Filha de Prestes e Olga Benário será indenizada pelo governo

Anita Leocádia, filha do revolucionário Luiz Carlos Prestes com a judia comunista Olga Benário, entregue pelo governo Getúlio Vargas aos nazistas alemães e morta num campo de concentração em 1940, será indenizada pelo governo federal com base na lei da anistia. Professora universitária, hoje com 67 anos, Anita receberá indenização única de R$ 100 mil e terá reconhecido o período em que foi impedida de trabalhar, a partir de 1970, quando foi obrigada a se exilar na extinta União Soviética, para fugir às perseguições políticas do regime militar brasileiro. O anúncio foi feito pelo presidente da Comissão de Anistia, Marcelo Lavenère Machado, na sessão especial realizada hoje para comemorar os 25 anos da lei da anistia, editada em agosto de 1979. Desde que a reparação às vítimas de perseguição política foi aprovada, o governo já indenizou a mais de 20 mil pessoas e outros 30 mil pedidos estão em análise. O ministro da Justiça, Márcio Thomaz Bastos, definiu o pagamento como uma justa reparação às pessoas que sofreram por defenderem seus ideais e por enfrentarem o estado totalitário instalado no País em 1964. A saga de Anita está retratada no filme Olga, adaptado do livro de mesmo nome, do escritor Fernando de Moraes, que entrou em cartaz esta semana em todo o País. Ela nasceu em 27 de novembro de 1936, na prisão feminina alemã de Barnimstrasse, para onde Olga foi inicialmente levada. Anita foi afastada da mãe e entregue à avó paterna, Leocádia Prestes, ao final da fase de amamentação.
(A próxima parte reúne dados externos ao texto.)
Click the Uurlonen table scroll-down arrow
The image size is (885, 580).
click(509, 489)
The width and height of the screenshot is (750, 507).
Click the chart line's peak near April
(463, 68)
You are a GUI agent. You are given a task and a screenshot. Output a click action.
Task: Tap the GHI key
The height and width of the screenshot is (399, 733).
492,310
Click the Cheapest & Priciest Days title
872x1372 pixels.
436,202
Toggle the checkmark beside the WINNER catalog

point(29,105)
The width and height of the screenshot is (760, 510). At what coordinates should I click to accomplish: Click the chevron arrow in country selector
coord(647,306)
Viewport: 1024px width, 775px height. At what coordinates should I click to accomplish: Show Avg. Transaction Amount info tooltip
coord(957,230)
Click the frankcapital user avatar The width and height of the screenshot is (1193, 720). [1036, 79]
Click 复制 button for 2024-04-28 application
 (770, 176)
Trazida ao Brasil anos mais tarde, Anita formou-se em química industrial, em 1964, pela antiga Universidade do Brasil, hoje UFRJ. Em 1966, obteve o título de Mestre em química orgânica. No início da década de 70, ela exilou-se em Moscou. Em 1973, julgada à revelia, foi condenada a quatro anos e seis meses de prisão pela Justiça Militar. A indenização de Anita foi aprovada por unanimidade pela terceira câmara da comissão. Thomaz Bastos comparou a lei da anistia a uma "caixa de lenços de papel", por ter, conforme destacou, desencadeado processos democráticos no Brasil. "Primeiro, as Diretas Já. Depois, a Constituinte, as eleições para presidente da República e a eleição do presidente Lula". Lavenère comentou que, a cada julgamento, os conselheiros lidam com histórias de vida e sofrimentos imensuráveis.